━━━━━ Texto de estudo
ARÁBIA
Opinião
O que Arábia tem de melhor é a sua universalidade. Fala do homem comum, aqui um operário, mas principalmente o homem comum que trabalha, ama, sofre, luta. Mais ou menos como todas as pessoas. Exatamente como muitas. Um retrato de uma solidão dentro de si mesmo, no que diz respeito à não-profissão, não-casa, não-amor, não-estabilidade, não-reconhecimento. Uma vida em busca de vida. Arábia conta a história de muitos na trajetória de um personagem, o Cristiano.
Mas Cristiano (Aristides de Sousa) só aparece porque escreve sua história em um caderno, que é encontrado por André, quando sua tia pede que ele vá pegar os documentos de Cristiano em casa, porque ia precisar deles no hospital. André pega roupas e documentos, encontra um caderno, começa a ler e a voz em off de Cristiano é que vai nos contar a sua história.
Ficamos sabendo que Cristiano trabalhou em colheita de mexerica e em gráfica, como ajudante, carregador e pedreiro, e que foi presidiário, antes de trabalhar como metalúrgico, quando passou mal e foi para o hospital. “Sou igual a todo mundo; minha vida é que foi um pouco diferente”, diz ele. E o mais bonito é quando diz que, “no fim de tudo, o que fica é a lembrança do que passou”. Isso, no fim, sobra o mesmo pra todos nós. Só lembrança. E é aqui que o Arábia é especial: mostra Cristiano como o vemos, ao mesmo tempo em que expõe o que ele sente em cada um dos desafios da vida através do seu texto. O particular universalizado; o universal no particular.
━━━━━━━━━━
→ Instruções
A. Transcreva do texto sobre Arábia tudo o que vai de "Mas Cristiano (Aristides" até "a sua história.".
B. Liste todas as palavras iniciadas por "não-" que aparecem no texto sobre Arábia.
C. Escreva a continuação do texto sobre Arábia a partir da última frase apresentada.
━━━━━ Dados registrados
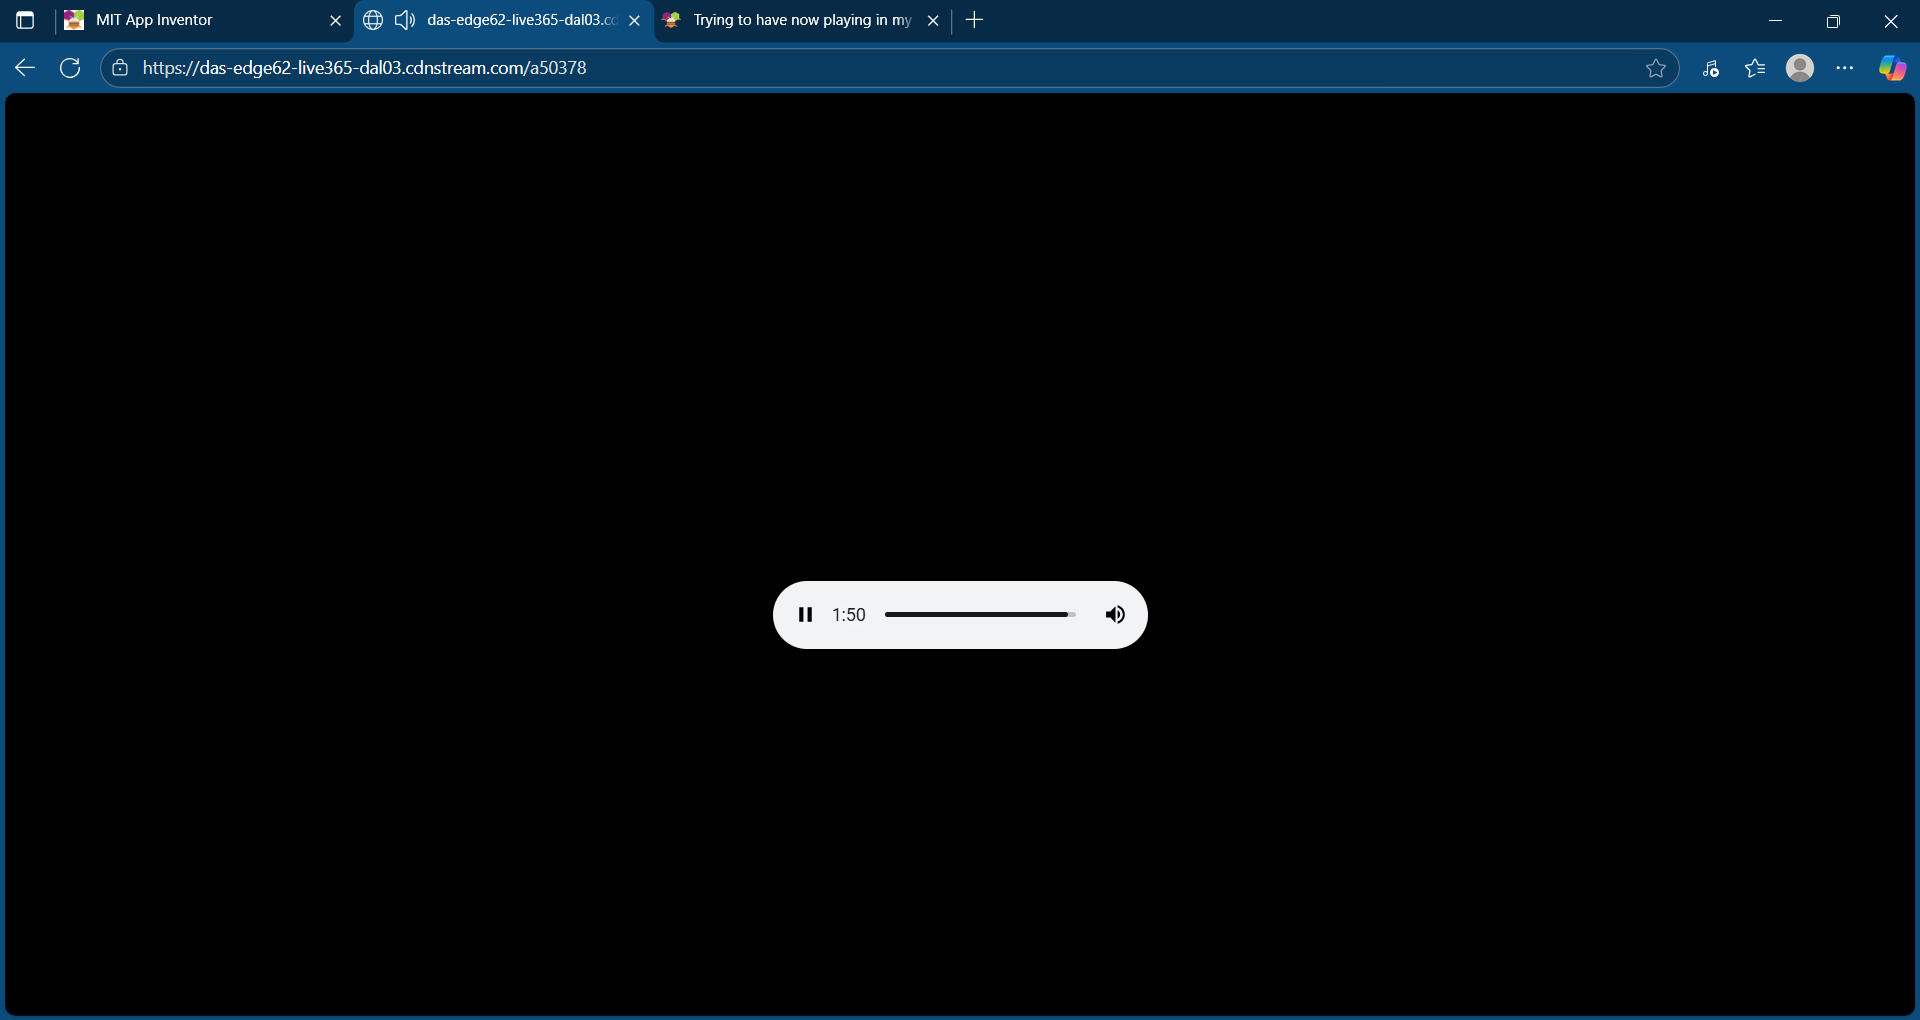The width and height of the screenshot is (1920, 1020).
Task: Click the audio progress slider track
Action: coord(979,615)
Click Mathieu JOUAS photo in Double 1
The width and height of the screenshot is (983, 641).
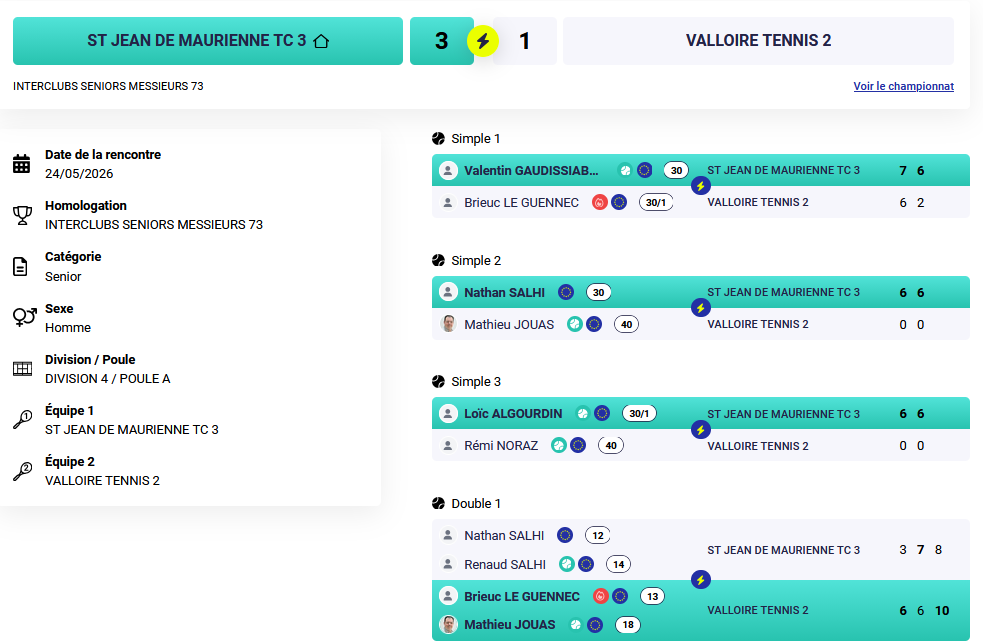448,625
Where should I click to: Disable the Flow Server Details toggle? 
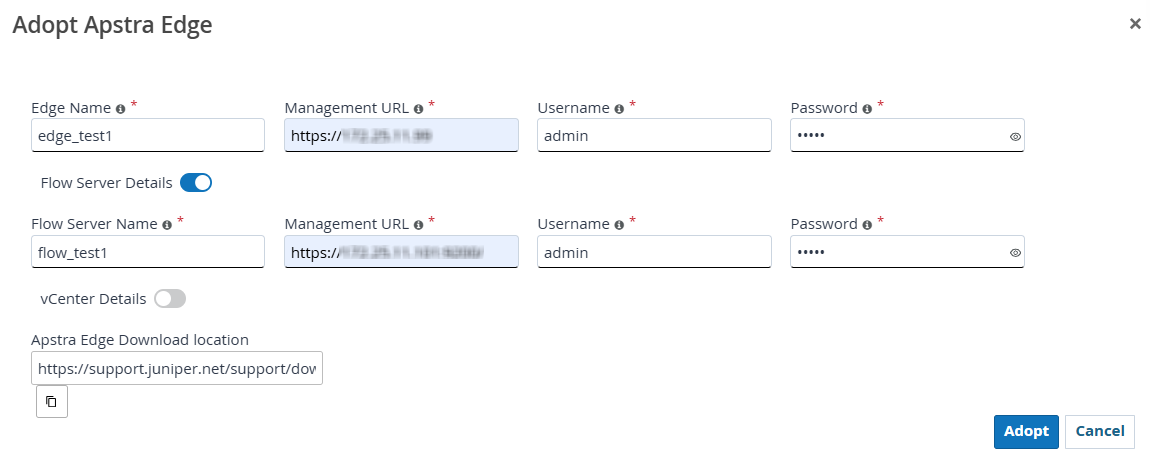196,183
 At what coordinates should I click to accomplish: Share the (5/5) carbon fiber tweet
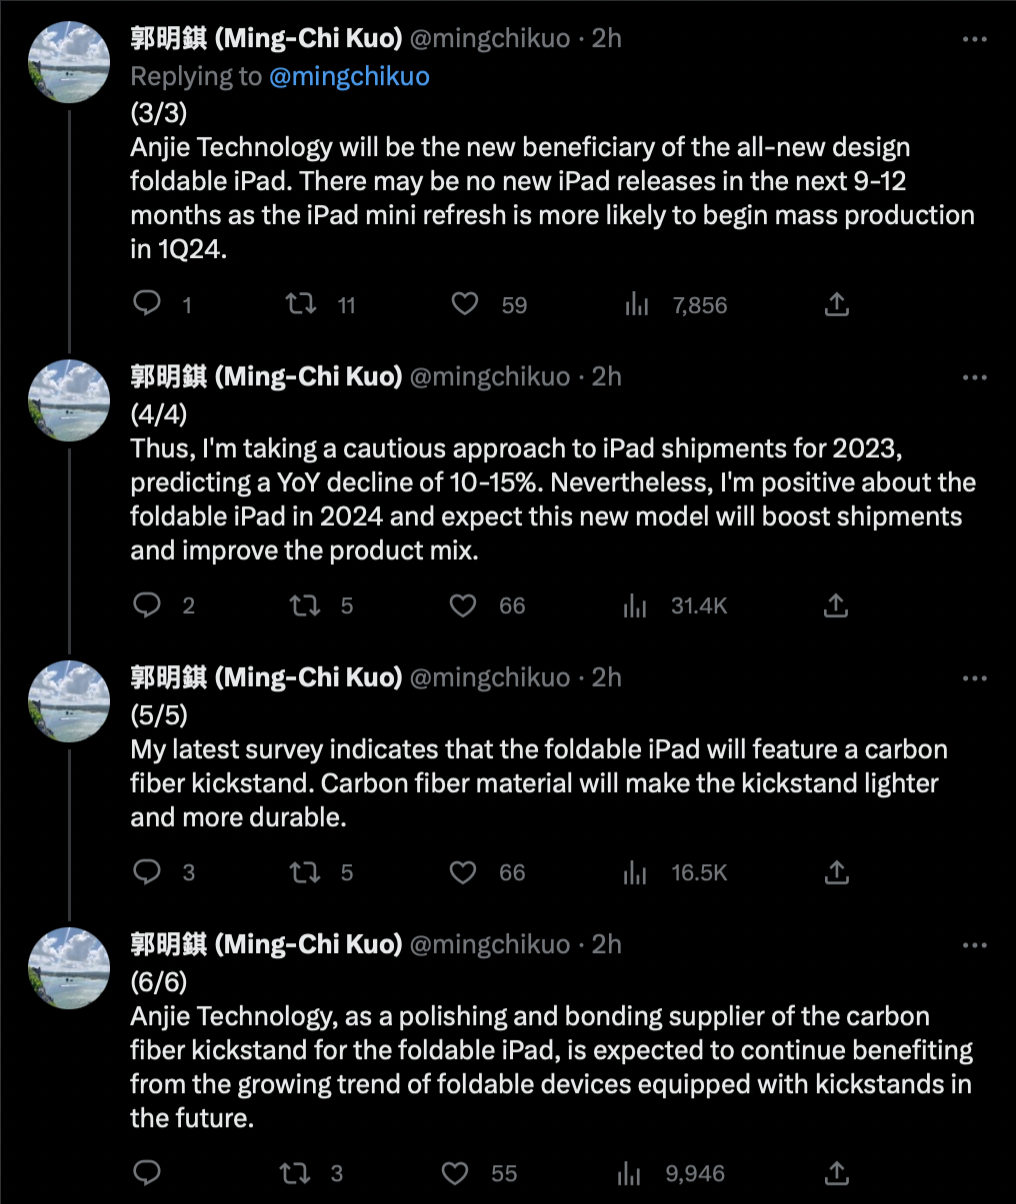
━━━━━━━━━━
→ Suas respostas
A.
Mas Cristiano (Aristides de Sousa) só aparece porque escreve sua história em um caderno, que é encontrado por André, quando sua tia pede que ele vá pegar os documentos de Cristiano em casa, porque ia precisar deles no hospital. André pega roupas e documentos, encontra um caderno, começa a ler e a voz em off de Cristiano é que vai nos contar a sua história.

B. não-profissão, não-casa, não-amor, não-estabilidade, não-reconhecimento

C.
Isso já seria suficiente para fazer de Arábia um daqueles filmes singulares sobre o homem comum. Mas é mais: a cena em que Cristiano divaga com seu colega de trabalho sobre qual carga é mais difícil ou fácil de carregar – de cimento, tijolo, café, ração de peixe – é algo poético. Poesia da vida no que ela tem de mais (extra)ordinário: a capacidade de observá-la, percebê-la e descrevê-la em palavras e imagens. Aí, até sofrimento ganha contornos em verso e prosa. Como em Arábia.